Using the data beneath this instruction, retype only the lines from the one that contains "Downloads (26, 2164)" down to the one that contains "Read more → (356, 1074)", both included, exactly as they appear.

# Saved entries
━━━━

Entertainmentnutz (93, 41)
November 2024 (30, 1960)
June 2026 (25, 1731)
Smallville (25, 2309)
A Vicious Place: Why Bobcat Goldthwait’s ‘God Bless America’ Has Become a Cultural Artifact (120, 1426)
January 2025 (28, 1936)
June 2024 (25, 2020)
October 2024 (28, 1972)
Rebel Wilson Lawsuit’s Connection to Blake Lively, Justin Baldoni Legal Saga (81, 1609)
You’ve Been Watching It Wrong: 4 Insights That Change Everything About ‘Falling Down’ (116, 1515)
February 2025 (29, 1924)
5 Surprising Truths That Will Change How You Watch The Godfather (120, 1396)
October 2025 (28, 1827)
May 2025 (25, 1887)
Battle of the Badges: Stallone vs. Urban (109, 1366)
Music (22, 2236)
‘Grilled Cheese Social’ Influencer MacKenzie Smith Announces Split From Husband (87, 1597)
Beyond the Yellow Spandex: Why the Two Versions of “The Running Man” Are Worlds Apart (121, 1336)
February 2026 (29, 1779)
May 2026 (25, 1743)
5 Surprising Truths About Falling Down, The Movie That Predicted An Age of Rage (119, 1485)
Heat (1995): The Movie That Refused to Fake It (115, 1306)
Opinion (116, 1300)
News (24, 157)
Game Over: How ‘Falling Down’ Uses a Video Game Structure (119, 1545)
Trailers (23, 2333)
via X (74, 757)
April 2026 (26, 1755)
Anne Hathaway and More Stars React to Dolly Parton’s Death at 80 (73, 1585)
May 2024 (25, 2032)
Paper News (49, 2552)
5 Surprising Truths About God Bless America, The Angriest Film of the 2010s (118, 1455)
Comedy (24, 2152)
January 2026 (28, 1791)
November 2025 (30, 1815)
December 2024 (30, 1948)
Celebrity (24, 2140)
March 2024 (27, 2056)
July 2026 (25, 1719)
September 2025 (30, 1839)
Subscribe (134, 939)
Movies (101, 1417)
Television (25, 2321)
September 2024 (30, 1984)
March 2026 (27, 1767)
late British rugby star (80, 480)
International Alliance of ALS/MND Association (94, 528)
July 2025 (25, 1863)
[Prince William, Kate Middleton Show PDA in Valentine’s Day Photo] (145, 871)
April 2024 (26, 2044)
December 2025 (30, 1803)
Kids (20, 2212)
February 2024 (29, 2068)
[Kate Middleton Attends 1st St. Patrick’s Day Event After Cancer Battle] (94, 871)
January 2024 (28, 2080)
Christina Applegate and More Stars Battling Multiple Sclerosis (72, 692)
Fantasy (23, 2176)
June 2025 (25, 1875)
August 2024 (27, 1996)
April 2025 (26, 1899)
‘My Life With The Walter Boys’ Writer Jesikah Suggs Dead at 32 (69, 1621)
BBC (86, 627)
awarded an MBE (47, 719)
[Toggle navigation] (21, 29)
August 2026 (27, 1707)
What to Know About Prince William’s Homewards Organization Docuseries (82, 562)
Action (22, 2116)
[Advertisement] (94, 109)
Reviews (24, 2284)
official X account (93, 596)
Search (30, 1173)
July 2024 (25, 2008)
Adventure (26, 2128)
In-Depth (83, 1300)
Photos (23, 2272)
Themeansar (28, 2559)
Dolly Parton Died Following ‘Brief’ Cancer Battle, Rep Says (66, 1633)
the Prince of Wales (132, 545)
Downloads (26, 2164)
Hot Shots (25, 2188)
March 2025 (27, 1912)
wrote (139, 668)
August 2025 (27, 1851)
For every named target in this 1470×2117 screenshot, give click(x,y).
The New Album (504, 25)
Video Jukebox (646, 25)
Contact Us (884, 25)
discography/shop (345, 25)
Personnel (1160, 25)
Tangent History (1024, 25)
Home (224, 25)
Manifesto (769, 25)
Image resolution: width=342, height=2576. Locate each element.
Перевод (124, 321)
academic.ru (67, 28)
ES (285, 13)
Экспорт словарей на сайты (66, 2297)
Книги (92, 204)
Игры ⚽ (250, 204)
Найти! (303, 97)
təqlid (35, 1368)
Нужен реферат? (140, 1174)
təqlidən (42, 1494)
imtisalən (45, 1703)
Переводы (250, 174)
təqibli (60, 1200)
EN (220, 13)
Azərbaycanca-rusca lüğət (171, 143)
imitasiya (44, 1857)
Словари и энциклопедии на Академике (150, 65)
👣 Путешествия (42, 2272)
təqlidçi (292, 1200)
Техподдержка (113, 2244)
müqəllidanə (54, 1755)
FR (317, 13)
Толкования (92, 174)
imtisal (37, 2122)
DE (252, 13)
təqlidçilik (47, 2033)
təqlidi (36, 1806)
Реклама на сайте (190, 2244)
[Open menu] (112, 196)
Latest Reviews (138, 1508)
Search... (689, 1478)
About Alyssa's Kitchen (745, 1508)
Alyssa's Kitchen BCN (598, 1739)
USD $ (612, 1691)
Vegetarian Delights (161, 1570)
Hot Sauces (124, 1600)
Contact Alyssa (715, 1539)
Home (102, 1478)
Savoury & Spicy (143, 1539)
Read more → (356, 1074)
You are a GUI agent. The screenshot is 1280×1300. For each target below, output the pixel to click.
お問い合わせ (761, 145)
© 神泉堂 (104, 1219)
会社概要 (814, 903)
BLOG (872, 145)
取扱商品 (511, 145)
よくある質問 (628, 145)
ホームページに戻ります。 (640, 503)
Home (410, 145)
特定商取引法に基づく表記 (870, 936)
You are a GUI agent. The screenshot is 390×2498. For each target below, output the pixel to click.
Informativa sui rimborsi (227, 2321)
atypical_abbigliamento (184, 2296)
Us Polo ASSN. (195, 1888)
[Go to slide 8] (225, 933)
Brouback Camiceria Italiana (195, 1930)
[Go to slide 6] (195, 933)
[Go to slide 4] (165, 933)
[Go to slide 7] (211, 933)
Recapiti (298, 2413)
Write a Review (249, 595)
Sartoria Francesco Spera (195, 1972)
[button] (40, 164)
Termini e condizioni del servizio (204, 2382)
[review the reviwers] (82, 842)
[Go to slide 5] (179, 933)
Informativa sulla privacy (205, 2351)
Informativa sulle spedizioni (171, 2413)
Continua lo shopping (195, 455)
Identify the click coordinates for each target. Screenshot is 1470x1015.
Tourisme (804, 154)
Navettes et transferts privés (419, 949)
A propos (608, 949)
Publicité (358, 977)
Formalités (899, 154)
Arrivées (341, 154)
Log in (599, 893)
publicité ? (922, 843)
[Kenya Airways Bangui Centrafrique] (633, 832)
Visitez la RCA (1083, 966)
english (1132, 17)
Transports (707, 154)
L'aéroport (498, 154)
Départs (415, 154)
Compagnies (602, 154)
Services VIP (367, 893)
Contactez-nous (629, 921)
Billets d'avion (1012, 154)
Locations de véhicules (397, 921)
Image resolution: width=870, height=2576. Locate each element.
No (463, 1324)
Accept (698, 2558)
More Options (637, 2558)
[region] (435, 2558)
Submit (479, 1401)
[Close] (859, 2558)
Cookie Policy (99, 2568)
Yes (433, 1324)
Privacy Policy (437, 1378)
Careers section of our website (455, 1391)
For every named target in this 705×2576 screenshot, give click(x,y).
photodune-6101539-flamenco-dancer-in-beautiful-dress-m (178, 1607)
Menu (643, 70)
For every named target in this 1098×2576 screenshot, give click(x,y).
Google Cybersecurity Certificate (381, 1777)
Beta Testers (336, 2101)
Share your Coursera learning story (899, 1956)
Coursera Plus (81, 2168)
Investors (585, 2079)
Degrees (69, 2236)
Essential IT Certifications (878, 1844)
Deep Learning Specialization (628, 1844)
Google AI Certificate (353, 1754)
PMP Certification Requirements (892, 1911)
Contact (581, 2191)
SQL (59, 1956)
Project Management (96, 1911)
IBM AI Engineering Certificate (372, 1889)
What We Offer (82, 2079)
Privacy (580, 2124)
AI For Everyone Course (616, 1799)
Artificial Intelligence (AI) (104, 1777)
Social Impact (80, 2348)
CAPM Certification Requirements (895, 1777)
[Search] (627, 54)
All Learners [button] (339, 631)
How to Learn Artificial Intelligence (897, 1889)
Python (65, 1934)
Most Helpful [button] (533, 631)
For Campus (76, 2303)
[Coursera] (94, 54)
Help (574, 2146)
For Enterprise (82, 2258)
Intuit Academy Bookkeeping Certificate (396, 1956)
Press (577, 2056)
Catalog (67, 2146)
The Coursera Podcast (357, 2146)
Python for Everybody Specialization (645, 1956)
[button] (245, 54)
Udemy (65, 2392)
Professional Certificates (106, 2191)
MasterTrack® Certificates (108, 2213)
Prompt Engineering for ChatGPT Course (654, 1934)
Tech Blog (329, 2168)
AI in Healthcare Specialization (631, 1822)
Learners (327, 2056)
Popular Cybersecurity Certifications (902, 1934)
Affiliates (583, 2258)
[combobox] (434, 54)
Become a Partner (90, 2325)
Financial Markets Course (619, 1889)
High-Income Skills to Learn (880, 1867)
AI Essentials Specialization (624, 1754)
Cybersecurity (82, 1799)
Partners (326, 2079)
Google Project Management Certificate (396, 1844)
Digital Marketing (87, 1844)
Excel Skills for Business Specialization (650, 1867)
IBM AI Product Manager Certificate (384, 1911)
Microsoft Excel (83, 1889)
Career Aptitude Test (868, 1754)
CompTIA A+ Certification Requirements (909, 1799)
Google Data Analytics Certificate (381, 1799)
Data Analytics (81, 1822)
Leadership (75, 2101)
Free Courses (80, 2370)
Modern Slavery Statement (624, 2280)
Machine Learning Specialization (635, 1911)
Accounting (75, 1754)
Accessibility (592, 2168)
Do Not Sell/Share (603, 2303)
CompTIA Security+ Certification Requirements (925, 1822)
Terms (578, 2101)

━━━━

# RESPONSE TO THIS EXERCISE
Downloads (26, 2164)
Hot Shots (25, 2188)
March 2025 (27, 1912)
wrote (139, 668)
August 2025 (27, 1851)
For every named target in this 1470×2117 screenshot, give click(x,y).
The New Album (504, 25)
Video Jukebox (646, 25)
Contact Us (884, 25)
discography/shop (345, 25)
Personnel (1160, 25)
Tangent History (1024, 25)
Home (224, 25)
Manifesto (769, 25)
Image resolution: width=342, height=2576. Locate each element.
Перевод (124, 321)
academic.ru (67, 28)
ES (285, 13)
Экспорт словарей на сайты (66, 2297)
Книги (92, 204)
Игры ⚽ (250, 204)
Найти! (303, 97)
təqlid (35, 1368)
Нужен реферат? (140, 1174)
təqlidən (42, 1494)
imtisalən (45, 1703)
Переводы (250, 174)
təqibli (60, 1200)
EN (220, 13)
Azərbaycanca-rusca lüğət (171, 143)
imitasiya (44, 1857)
Словари и энциклопедии на Академике (150, 65)
👣 Путешествия (42, 2272)
təqlidçi (292, 1200)
Техподдержка (113, 2244)
müqəllidanə (54, 1755)
FR (317, 13)
Толкования (92, 174)
imtisal (37, 2122)
DE (252, 13)
təqlidçilik (47, 2033)
təqlidi (36, 1806)
Реклама на сайте (190, 2244)
[Open menu] (112, 196)
Latest Reviews (138, 1508)
Search... (689, 1478)
About Alyssa's Kitchen (745, 1508)
Alyssa's Kitchen BCN (598, 1739)
USD $ (612, 1691)
Vegetarian Delights (161, 1570)
Hot Sauces (124, 1600)
Contact Alyssa (715, 1539)
Home (102, 1478)
Savoury & Spicy (143, 1539)
Read more → (356, 1074)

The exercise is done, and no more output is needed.